Wednesday, June 19, 2013

Hamish Seamus and the Stoics

I am looking for a word to describe a yearning or need I have in my life of late for Stability. Its not commitment, exactly,  or predictability. I just don't want to go through the process of being savagely terminated for reasons I don't understand again. I want to know that  I can depend on Seamus to be there for me, or give reasons why not. I have been hurt, and one approach, which I understand would be the stoic approach, it just to not allow myself to get emotionally involved.

We grieve because we stake our happiness on things we cannot control. If you think that your well being depends on things that you cannot control then you will become a target for coersion by anyone who does have control over those things. 

" you see, as Hamish said... you love me more than I love you" Hamish was holding all the cards.

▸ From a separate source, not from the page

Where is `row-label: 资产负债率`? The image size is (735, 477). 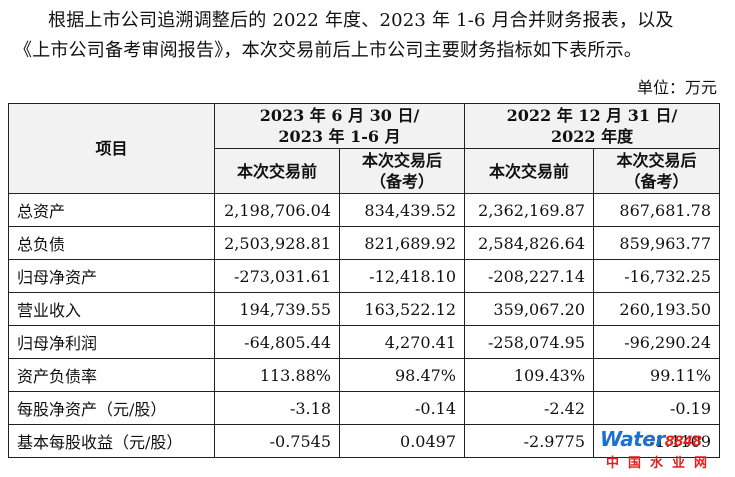 row-label: 资产负债率 is located at coordinates (112, 375).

So that would be a solution. We need greatness of soul and courage, wisdom and temperance and not to allow suceptibility to grief to make us feel weak, worried, upset, flustered and clouded. We must simply block out any feelings of vulnerability. And this I think is where sex is very handy as a proxy for love, particularly for men. Well you can protect yourself by saying "it's only sex"

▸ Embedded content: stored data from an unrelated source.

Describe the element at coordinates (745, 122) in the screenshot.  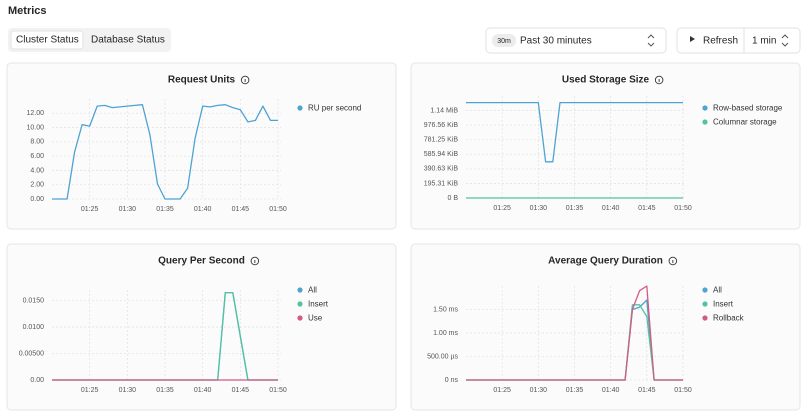
I see `legend-label: Columnar storage` at that location.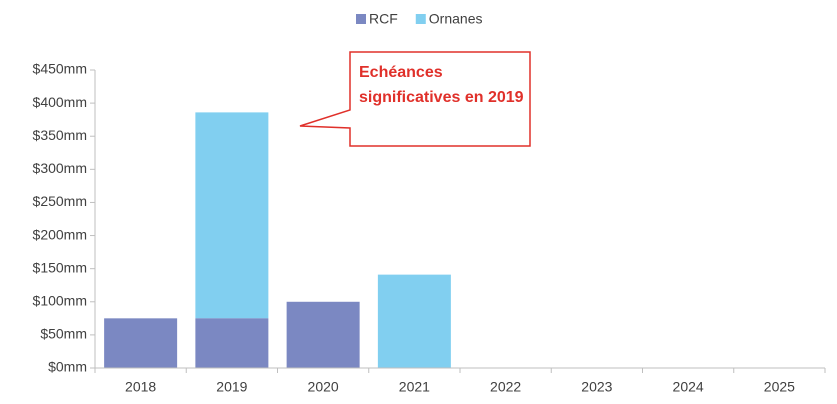  Describe the element at coordinates (384, 19) in the screenshot. I see `legend-label: RCF` at that location.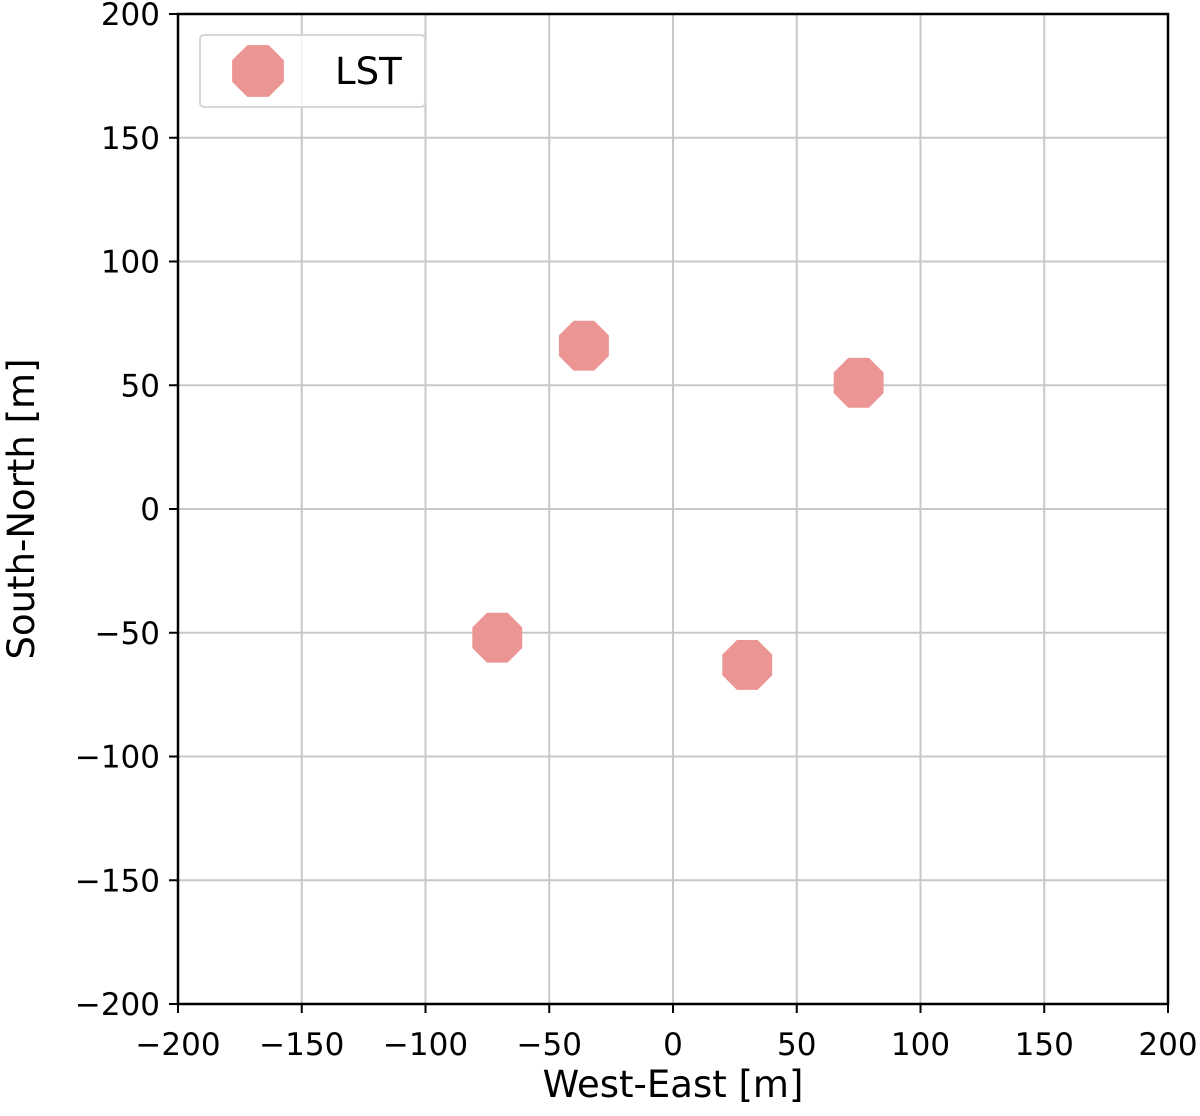 Image resolution: width=1200 pixels, height=1116 pixels. Describe the element at coordinates (1044, 1045) in the screenshot. I see `x-tick-label: 150` at that location.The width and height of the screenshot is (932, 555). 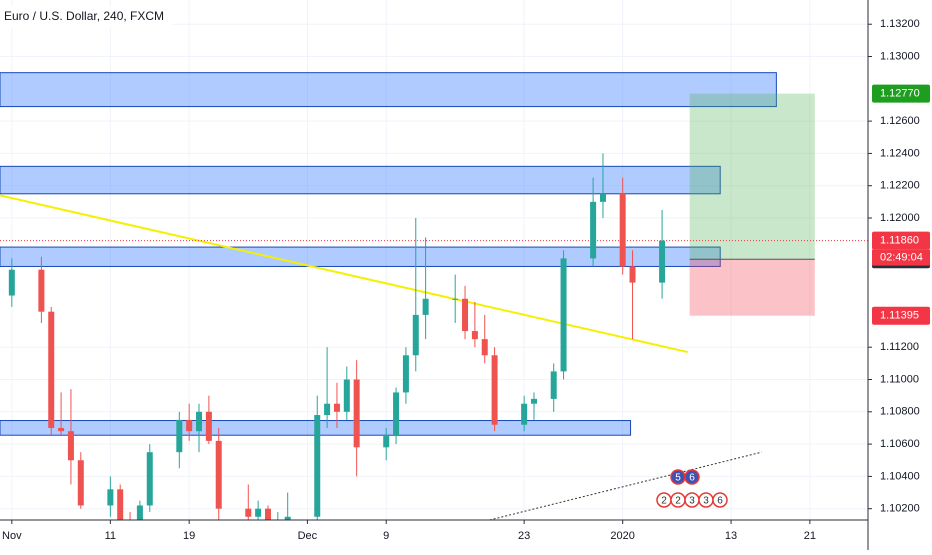 I want to click on dotted-line, so click(x=626, y=486). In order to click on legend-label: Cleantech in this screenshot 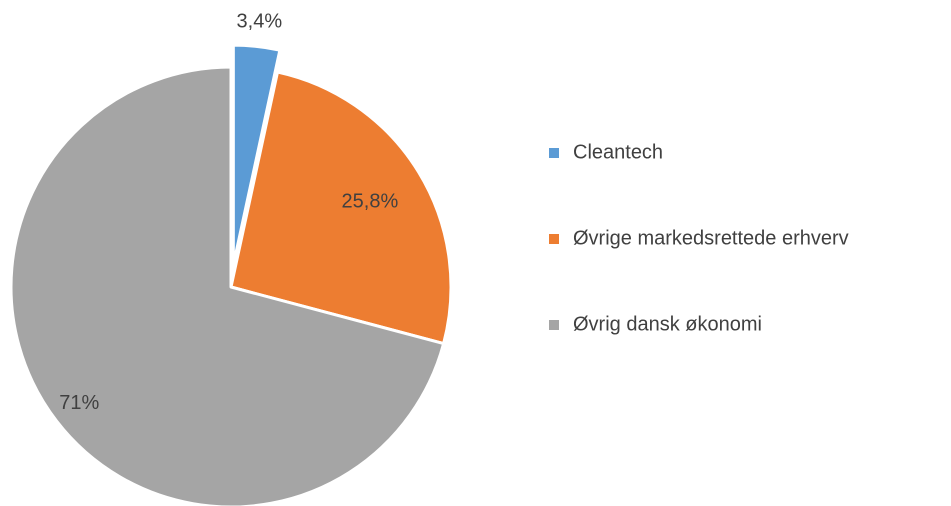, I will do `click(618, 152)`.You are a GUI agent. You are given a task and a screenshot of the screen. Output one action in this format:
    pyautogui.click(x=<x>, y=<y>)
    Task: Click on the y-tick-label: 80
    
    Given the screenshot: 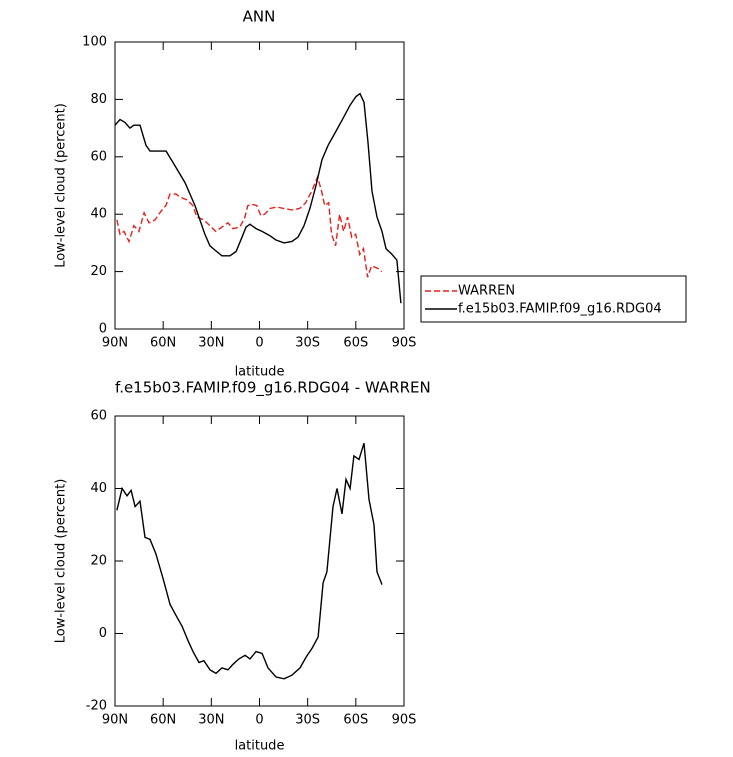 What is the action you would take?
    pyautogui.click(x=98, y=100)
    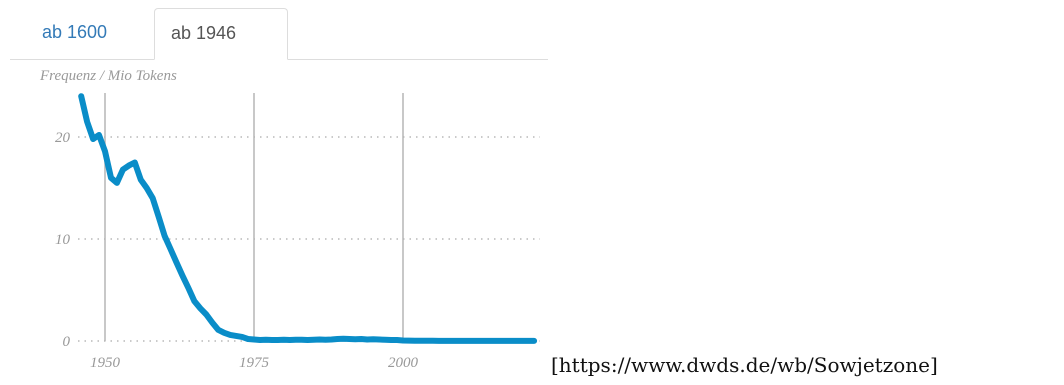 This screenshot has width=1064, height=385. Describe the element at coordinates (744, 365) in the screenshot. I see `source-url: [https://www.dwds.de/wb/Sowjetzone]` at that location.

but then come variations on a theme of giving into it to properly live.  We have Alfred Lord Tennyson
"Tis better to have loved and lost than never to have loved at all"
Or the more prescriptive:

''If you try to love on a limited liability basis, you limit your ability to love at all. It is for these reasons that the church upholds the idea of Christian marriage, lifelong, exclusive and faithful, as the only setting in which human sexuality can be responsibly and fully enjoyed.''Archbishop Robert Runcie 1987

And more recently Daniel Russell, talking more broadly than about love sex and relationships
"If the way you approach the happiness of your life is to try to make sure that you're never invested in anything enough that you would ever have anything to lose then you have utterly missed the point" Daniel Russell


So I suppose I conclude that real happiness means having something to loose, something to grieve for when its lost, not making sure you do not become attached to anything.